_INSTRUCTION_.
Could you put everything from the line containing "The width and" down to the line containing "point(64,311)" into a JSON list of strings, one per line, skipping blank lines and leaving out the pictures?

_MATERIAL PROVIDED_.
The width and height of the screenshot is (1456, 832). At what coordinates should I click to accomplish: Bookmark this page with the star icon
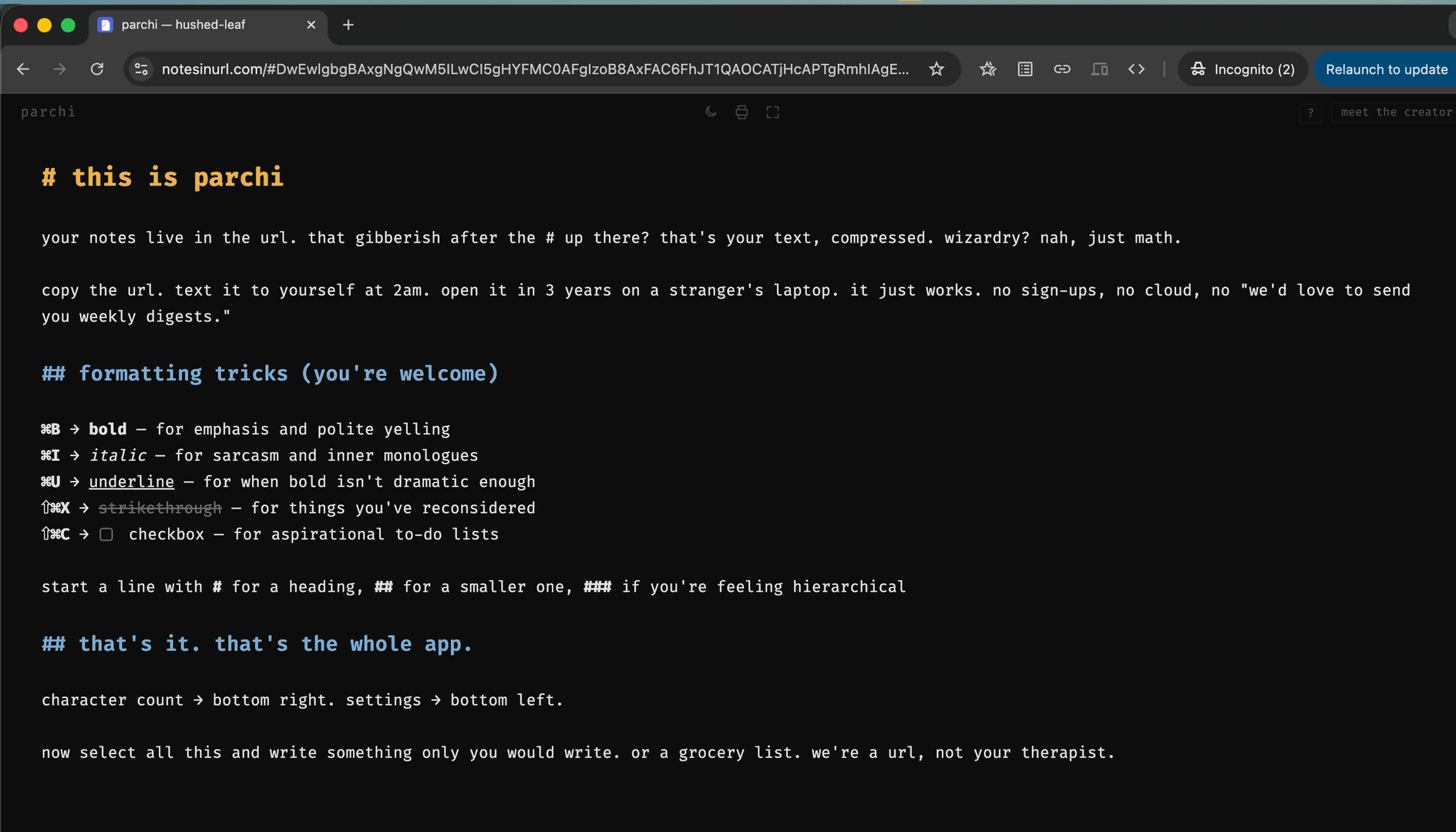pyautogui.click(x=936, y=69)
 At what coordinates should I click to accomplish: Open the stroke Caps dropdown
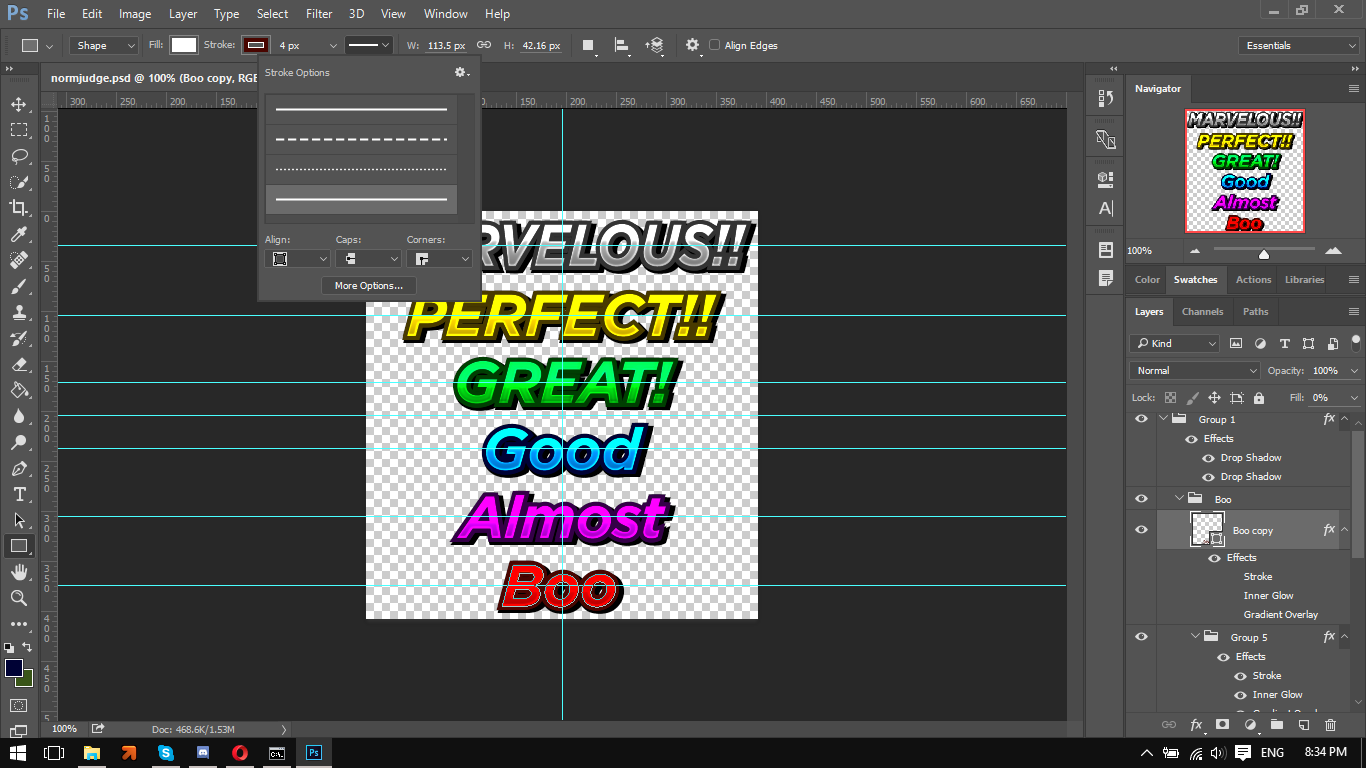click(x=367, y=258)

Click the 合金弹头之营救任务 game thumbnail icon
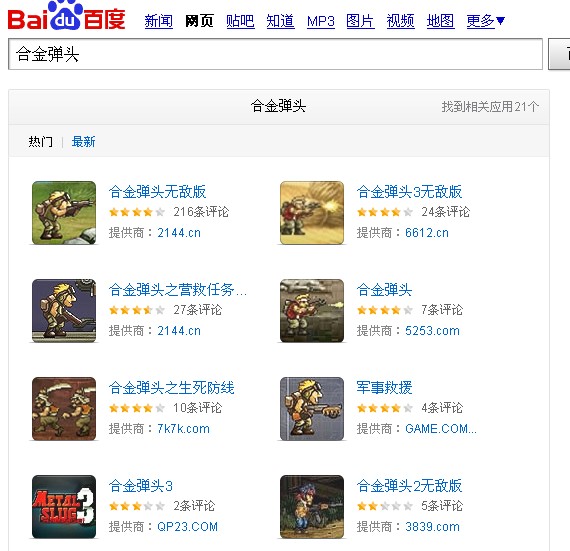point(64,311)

---

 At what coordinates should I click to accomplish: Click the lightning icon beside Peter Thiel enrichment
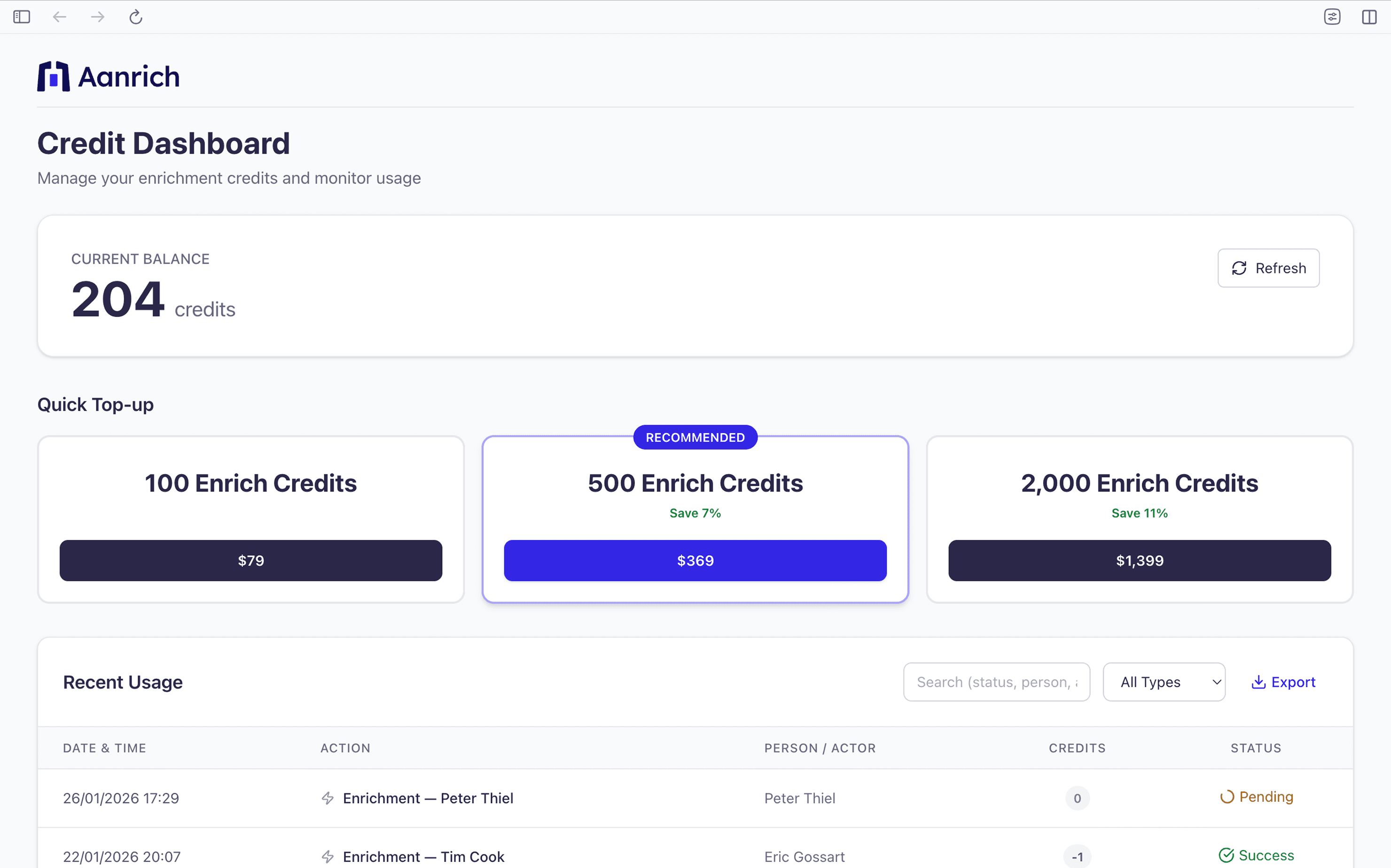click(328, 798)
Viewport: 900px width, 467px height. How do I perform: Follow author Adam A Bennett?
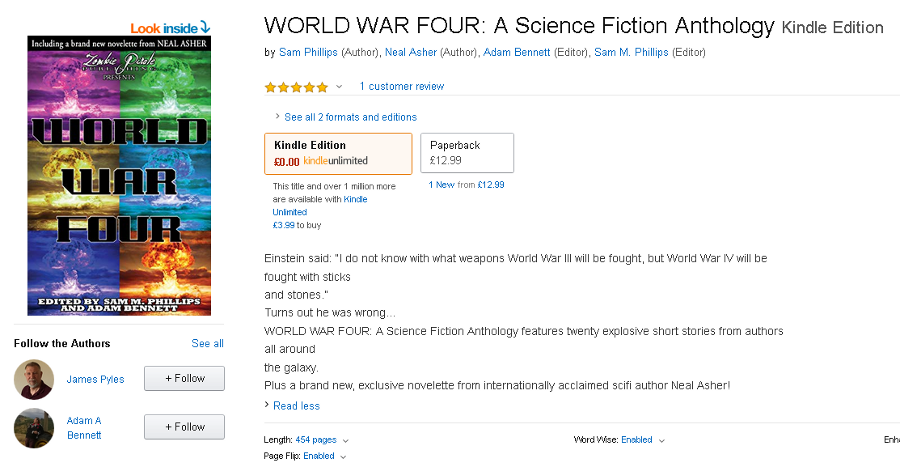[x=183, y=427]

_RESULT OF THE TASK_.
[
  "The width and height of the screenshot is (1456, 832). At what coordinates should I click to accomplish: Bookmark this page with the star icon",
  "pyautogui.click(x=936, y=69)",
  " At what coordinates should I click to accomplish: Open the stroke Caps dropdown",
  "click(x=367, y=258)",
  "Click the 合金弹头之营救任务 game thumbnail icon",
  "point(64,311)"
]